Kubuka pintu rumahku dan kupersilakan dia
masuk. Kusajikan ocha dalam cangkir dan teko kecil serta
sejenis camilan jagung yang kubeli dua hari yang lalu. Aku pikir camilan jagung
itu masih bagus.
“Aku tahu kau, Yume” katanya membuka
pembicaraan.
Aku hanya tersenyum.
“Semua orang tahu aku, Ahjussi. Aku fotografer ternama di Jepang.”
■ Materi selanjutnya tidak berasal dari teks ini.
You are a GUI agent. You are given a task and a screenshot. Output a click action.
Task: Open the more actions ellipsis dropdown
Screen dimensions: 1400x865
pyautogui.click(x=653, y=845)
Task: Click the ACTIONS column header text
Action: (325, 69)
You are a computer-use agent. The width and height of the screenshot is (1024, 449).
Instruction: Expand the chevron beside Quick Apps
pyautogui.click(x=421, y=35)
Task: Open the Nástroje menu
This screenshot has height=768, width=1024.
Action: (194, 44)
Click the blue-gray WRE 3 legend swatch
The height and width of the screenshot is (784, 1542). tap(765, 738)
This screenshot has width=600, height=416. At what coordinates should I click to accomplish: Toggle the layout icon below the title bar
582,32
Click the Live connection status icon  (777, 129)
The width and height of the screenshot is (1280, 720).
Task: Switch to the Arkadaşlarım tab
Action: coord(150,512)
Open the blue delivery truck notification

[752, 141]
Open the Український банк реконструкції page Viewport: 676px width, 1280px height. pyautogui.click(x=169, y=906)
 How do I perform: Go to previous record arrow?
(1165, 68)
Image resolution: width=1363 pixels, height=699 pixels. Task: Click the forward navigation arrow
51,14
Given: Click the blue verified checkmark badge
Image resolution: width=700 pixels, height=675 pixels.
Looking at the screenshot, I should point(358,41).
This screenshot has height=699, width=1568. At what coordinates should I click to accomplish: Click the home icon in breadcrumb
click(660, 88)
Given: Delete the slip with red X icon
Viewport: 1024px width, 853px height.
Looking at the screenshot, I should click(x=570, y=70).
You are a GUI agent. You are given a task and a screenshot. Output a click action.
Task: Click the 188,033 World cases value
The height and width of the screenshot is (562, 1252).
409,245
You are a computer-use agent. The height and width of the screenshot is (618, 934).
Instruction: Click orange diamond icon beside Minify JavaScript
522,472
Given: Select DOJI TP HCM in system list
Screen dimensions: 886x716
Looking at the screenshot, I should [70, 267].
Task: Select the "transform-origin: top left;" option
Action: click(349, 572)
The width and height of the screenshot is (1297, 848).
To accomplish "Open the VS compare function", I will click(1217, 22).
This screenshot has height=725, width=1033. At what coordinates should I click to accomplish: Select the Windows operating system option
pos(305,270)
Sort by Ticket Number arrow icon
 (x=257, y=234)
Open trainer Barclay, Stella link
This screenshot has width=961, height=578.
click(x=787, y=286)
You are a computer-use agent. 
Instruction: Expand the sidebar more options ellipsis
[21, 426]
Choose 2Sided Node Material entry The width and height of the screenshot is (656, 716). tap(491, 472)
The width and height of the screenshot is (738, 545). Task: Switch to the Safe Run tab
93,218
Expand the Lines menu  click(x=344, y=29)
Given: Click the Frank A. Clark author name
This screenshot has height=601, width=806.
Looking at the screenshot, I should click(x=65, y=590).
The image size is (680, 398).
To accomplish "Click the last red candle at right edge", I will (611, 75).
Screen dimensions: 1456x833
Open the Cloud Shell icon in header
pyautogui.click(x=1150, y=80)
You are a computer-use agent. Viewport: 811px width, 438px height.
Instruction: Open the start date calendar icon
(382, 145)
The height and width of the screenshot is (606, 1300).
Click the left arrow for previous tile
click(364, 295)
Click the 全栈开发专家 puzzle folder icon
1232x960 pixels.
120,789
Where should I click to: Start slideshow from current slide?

“Jangan panggil aku dengan panggilan orang
asing menggunakan aksen Hangul-mu seperti itu. Aku Tenma, kau
lupa?”
Aku tercekat.
Entah mengapa sedetik kemudian aku merasa
bahagia. Bukan, maksudku sedih. Bukan, kurasa aku bimbang.
***
Tangannya bergetar semakin
kencang.
Aku berusaha menenangkannya
dengan menekan setiap ujung jari-jari tangannya.
“Lanjutkan saja..” kataku
mencoba menuruti apa maunya.
***
Kami menikah dua tahun kemudian. Awalnya semua
terasa menyenangkan. Tapi tahun demi tahun berlalu, aku rasa hubungan kami
mulai diselimuti rasa khawatir. Kami belum juga dikaruniai anak. Sering aku
meyakinkan dia bahwa ini semua akan baik-baik saja. Tapi dia selalu
marah-marah. Dia bilang aku penyakitan.
Aku tak bisa berkata apa-apa lagi. Aku yakin
Tuhan punya alasan lain mengapa Dia menuliskan takdir hidupku seperti ini.
Setiap malam aku selalu bertanya pada Tuhan, apa yang Ia inginkan sebenarnya.
Aku selalu ditekan oleh kata-katanya yang sangat tajam.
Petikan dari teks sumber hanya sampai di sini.